Un sujet intéressant, bien réalisé et très bien joué. J'ai suivi avec beaucoup d’intérêt l'aventure de ces 2 frères qui prend bien aux tripes. Voilà enfin un film original qui tient en haleine jusqu'à la fin.
Sur un scénario relativement classique, David Mackenzie réussit à dénoncer vertement le système bancaire et à mettre en évidence quelques-unes des raisons qui ont conduit de nombreux Américains dans une impasse économique, sans oublier les principaux attraits du western – des grands espaces subliment éclairés, une histoire de vengeance et une musique country envoûtante (signée Nick Cave et Warren Ellis). La belle surprise de la rentrée.
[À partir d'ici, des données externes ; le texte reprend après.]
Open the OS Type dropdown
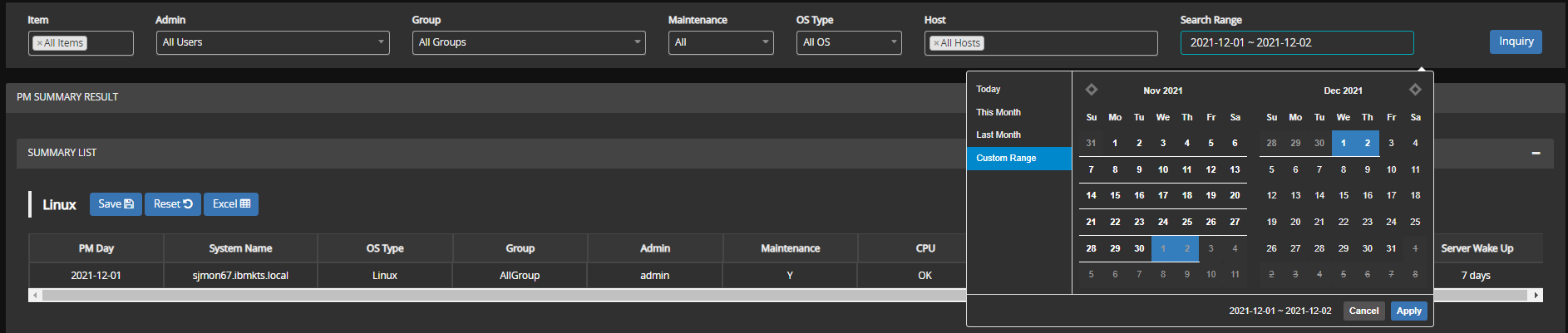 848,42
Pas de quoi s'enflammer pour ce western contemporain mais on passe toutefois un bon moment. Les acteurs sont tous très bons, Ben Foster en tête en bad boy survolté, la réalisation est bonne, la bande son vraiment sympa, le scénario basique et sans surprise. Une plongée dans l'Amérique blanche du Texas et un contexte économique particulier. Un de ces films qui vous fait oublier l'époque du portable, des gadgets geeks et voitures monstrueuses, ça fait du bien. Pas mal...
Très bon film qui se démarque par un scénario subtil des autres films de braquage. Situé autour du Texas et du Nouveau-Mexique, dans des zones isolées, le réalisateur film les grands espaces et les déplacements à la manière d'un western. Très bons dialogues, bons acteurs, la relation entre les frères et entre les deux rangers sont bien exploitées. Un film réussi à tous points de vue.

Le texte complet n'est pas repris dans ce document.